El agua corre perezosa, a pocas brazadas, debajo de la luz opaca de la mañana. Sobre la ribera, entre botes de madera y maleza indomable, Evangelina se alzó como un punto inesperado de blancura resplandeciente. Lleva una pollera larga blanca además de un top blanco, con un bolso blanco frente a su cuerpo. El banco de carpintería y los restos del trabajo de ribera construyen una escena suspendida, como si la moda intentara domesticar la rusticidad del paisaje. La intervención de su hermana Celeste, discretamente anunciada, revela la trama familiar y colaborativa detrás del lente.
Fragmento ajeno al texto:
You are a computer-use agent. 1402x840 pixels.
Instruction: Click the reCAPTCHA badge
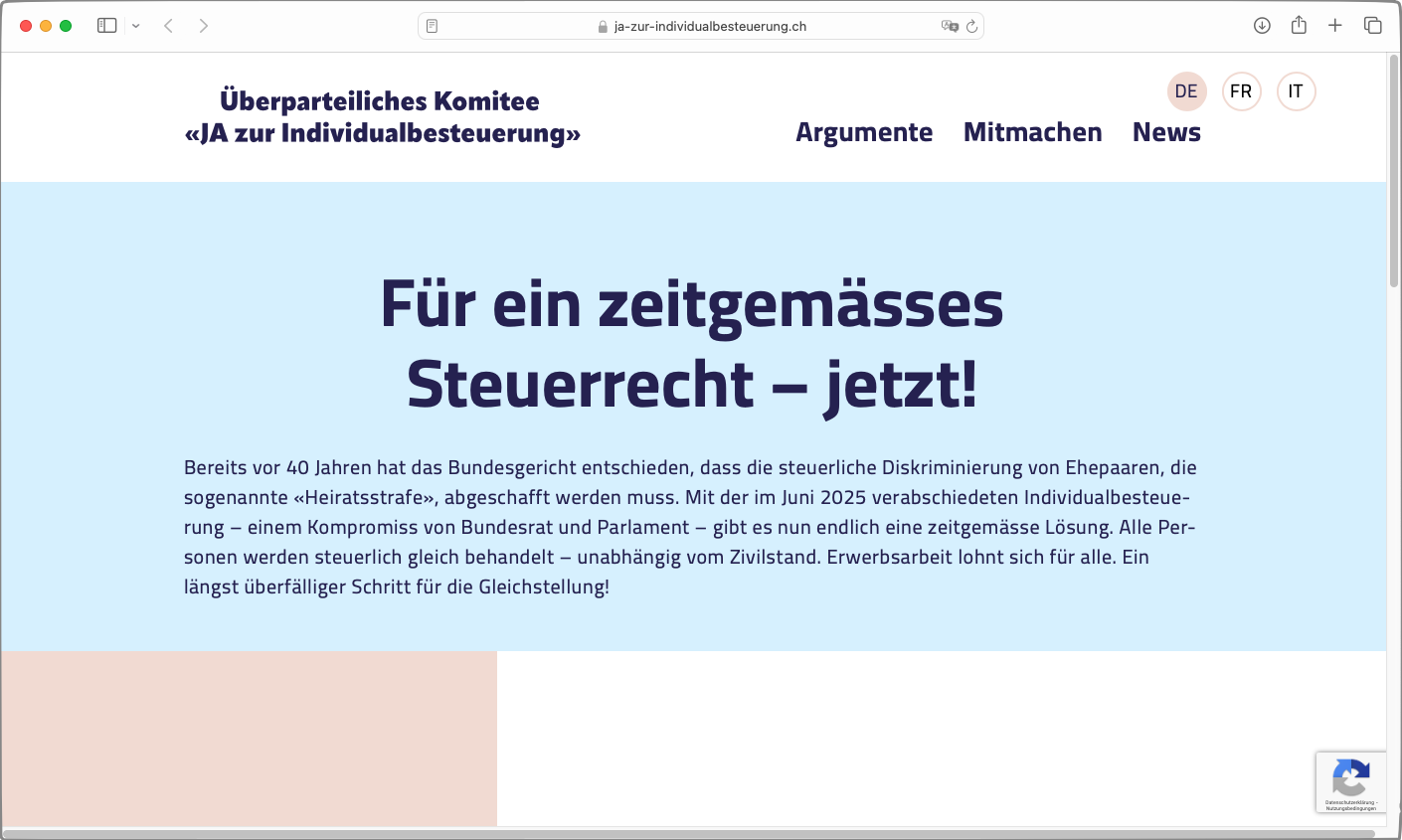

A unos kilómetros de esa ribera, la escena cambia por completo: el parquet de una cancha de básquetbol refleja las luces industriales en líneas rectas y sombras severas. Allí la influencer, sentada entre las marcas blancas del campo, aparece como un fragmento de otro universo. Vestida con un ajustado vestido rojo oscuro, acabado brillante y sandalias de taco alto, sostiene en la mano su pelo; a sus espaldas, un carrito repleto de balones amenaza con romper cualquier lógica de etiqueta.
No hay ni short, ni camiseta, ni zapatillas reglamentarias. Solo la coherencia interna de la composición y un diálogo entre opuestos: la formalidad del vestido versus la crudeza funcional de la cancha.
En otra toma, la apuesta por el híbrido se intensifica: musculosa blanca sin mangas, short gris, manos aferradas al borde de un carrito atiborrado de pelotas naranjas como pequeñas lunas. La escena -musicalizada con el tema “Toxic” y la voz de Britney Spears- ensambla pertenencia y extrañamiento; es deportiva en la utilería, urbana en la elección de la indumentaria. El club se transforma en un teatro, y la modelo, personaje ajeno y a la vez protagonista intrusa de rituales atléticos.
La locación muta a otro escenario en el que el polvo de ladrillo huele a sol pasado y a partidos infinitos. En la última secuencia, Anderson salta y sonríe frente a la red de una cancha de tenis. Top blanco, falda deportiva bordó, zapatillas que buscan el aire en el instante del salto. La imagen se tiñe de alegría espontánea; debajo, la leyenda manuscrita junto a un corazón blanco marca, más que el fin de la sesión, la celebración de una jornada lúdica. “¡Terminamos!”, se lee, la exclamación adueñándose del espacio con simpleza y alivio.

La producción destila un manifiesto visual deliberado: Anderson funde los límites entre espacio y vestimenta, superponiendo el brillo urbano y la regla deportiva. Los espacios se redibujan sobre sí mismos; la ribera adquiere sofisticación, la cancha se presta a la extravagancia conceptual, el tenis adopta el gesto festivo. La mirada juega con la contradicción: lo bello y lo utilitario, lo apropiado y lo transgresor, la moda como intervención sobre el mundo.
Entre palo y red, madera y tela, las fotografías trazan una coreografía de contrastes. La verdadera propuesta no está solo en las prendas, ni en la composición: radica en la decisión de transformar cada escenario en una pequeña ficción, donde lo improbable se vuelve posible por obra del estilo y la complicidad del equipo.
La serie, diversa en atuendos y paisajes, prescinde de la imitación o el homenaje al deporte y lo náutico: inventa un código propio, en el que la figura de Evangelina Anderson invita al observador a leer estos espacios desde otra óptica.